Au lycée, Tsukuru (on prononcera « tsoukourou tadzaki ») avait quatre amis. Ils étaient inséparables. Alors qu’il était parti poursuivre ses études à Tokyo, ses amis l'ont appelé pour l'informer qu'il était chassé de leur cercle, sans plus d'explication….
Ce treizième roman de Murakami est peut-être le plus accessible et je l’ai trouvé extrêmement sensible et poétique. Dans ce récit à la troisième personne, le ton alterne entre nostalgie et gravité mais toujours avec une infinie tendresse pour ses personnages. L'histoire oscille du passé au présent. Nous suivons Tsukuru du Japon à la Finlande, au long d'une enquête riche en symbolisme, entre mystères et émotions, à la recherche d'une renaissance au-delà des faiblesses humaines.

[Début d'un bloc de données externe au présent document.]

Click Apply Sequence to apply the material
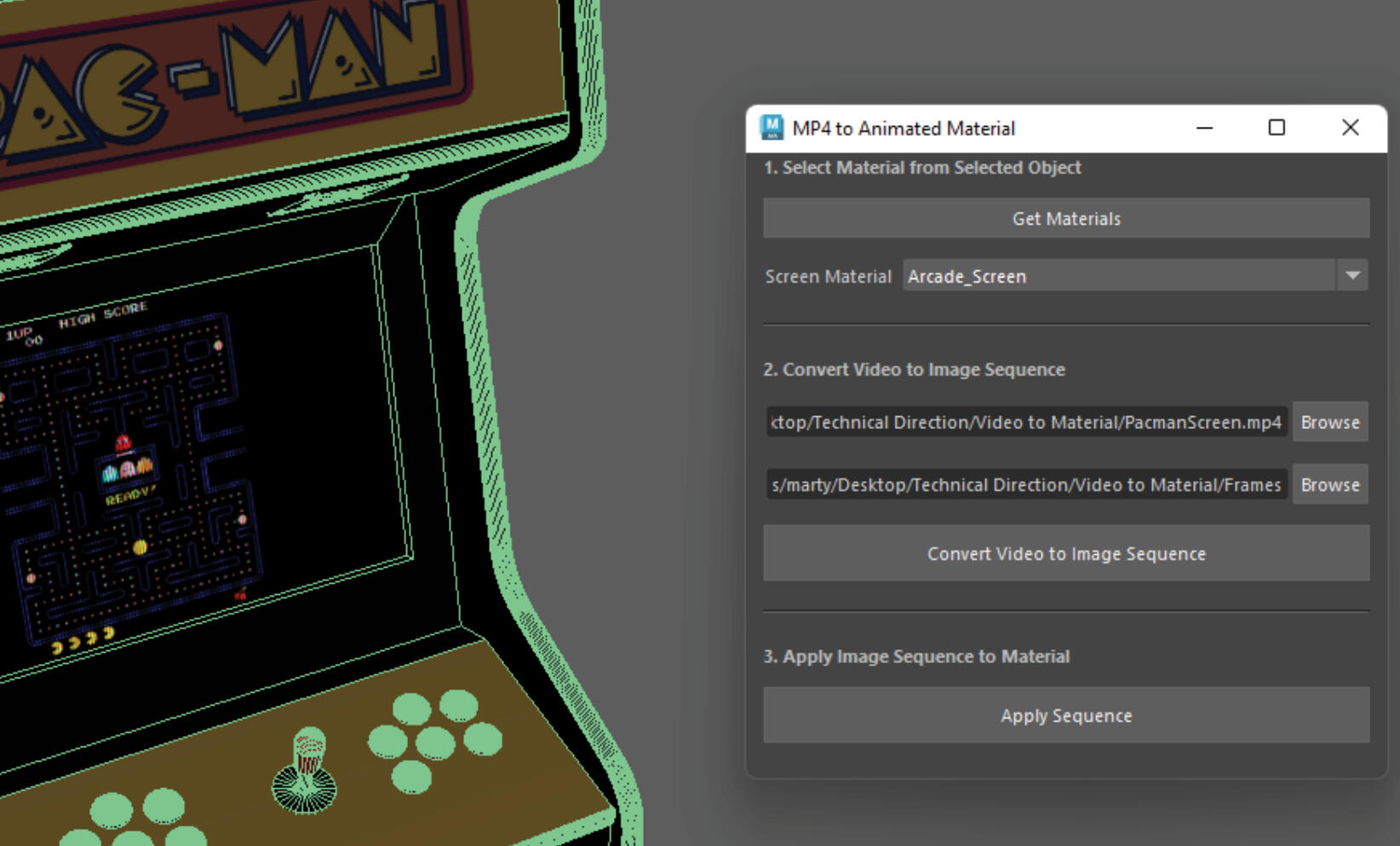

Publié au Japon en 2013, il s'y est vendu à plus d’un million d'exemplaires et a bénéficié d’un succès et d’un retentissement que l’on a seulement vu en Occident pour Harry Potter. Traduit en plus de 20 langues, sa version française a paru en septembre 2014 et fait partie des 10 meilleurs titres étrangers de la rentrée littéraire de septembre, selon de nombreux critiques.
En savoir +
Selon l’auteur, ce devait être « une histoire courte », terminée en février 2011 mais après la triple catastrophe de mars 2011, « elle est naturellement devenue longue » et s'est finalement développée en un roman contemporain de 19 chapitres. De ce retour à la veine réaliste, le titre fait référence à l'œuvre musicale Années de pèlerinage de Liszt, mais aussi au dernier stade du roman de formation selon la trilogie classique de Goethe(stade où le personnage doit assumer sa maturité et accepter des sacrifices), une œuvre également à l'origine du titre de Franz Liszt. Et l’enregistrement mentionné dans le roman a connu, grâce au roman, un regain de succès inattendu.
Selon plusieurs critiques, Murakami y évoque obliquement, à travers les épreuves de son protagoniste, un symbole des deux années noires japonaises 1995 et 2011 avec le séisme de Kobe et l'attentat chimique de Tokyo puis le séisme du Tōhoku, son tsunami, et l'accident nucléaire de Fukushima; il donnerait ainsi un message d'encouragement au Japon.
Il me faut donner quelques précisions quant aux noms des personnages. Si Maylis de Kérangal nous parlait d’onomastique abusive, Murakami utilise l’onomastique japonaise pour camper ses personnages :
Tsukuru Tazaki (construire / archipel) l'incolore qui s'occupe de gares, Kei Akamatsu (pin rouge) son ex-ami surnommé « Rouge » (Aka) qui vend des formations, Yoshio Ômi (lac bleu), son ex-ami surnommé « Bleu » (Ao ) qui vend des voitures, Yuzuki Shirane (racine blanche) à son ex-amie surnommée « Blanche » (Shiro) qui vivait du piano , Eri Kurono-Haatainen (prairie noire), son ex-amie surnommée « Noire » (Kuro) qui vit de la poterie, Fumiaki Haida (marais gris), son jeune ami de fac qui s'est évaporé , Midorikawa (fleuve vert) un pianiste de jazz qui a reçu d'autres dons.
Et vous trouverez une foule de symboles avec des Années de pèlerinage, des trains, un talisman, un sixième doigt... J’ai énormément apprécié certains personnages secondaires : le père de Haida - un professeur d'université qui travailla l’été dans une auberge-, le chef de gare qui trouva un bocal contenant deux sixièmes doigts dans du formol -, Sakamoto le collègue passionné de génétique,
Mon plaisir de lectrice a été confirmé par un éminent professeur de l’université Waseda, Norihiro Kato, spécialiste de Murakami : d’après lui, ce roman est un tournant ambitieux dans l’œuvre de l’auteur où il passe de « romancier du détachement » à « romancier de l’engagement ».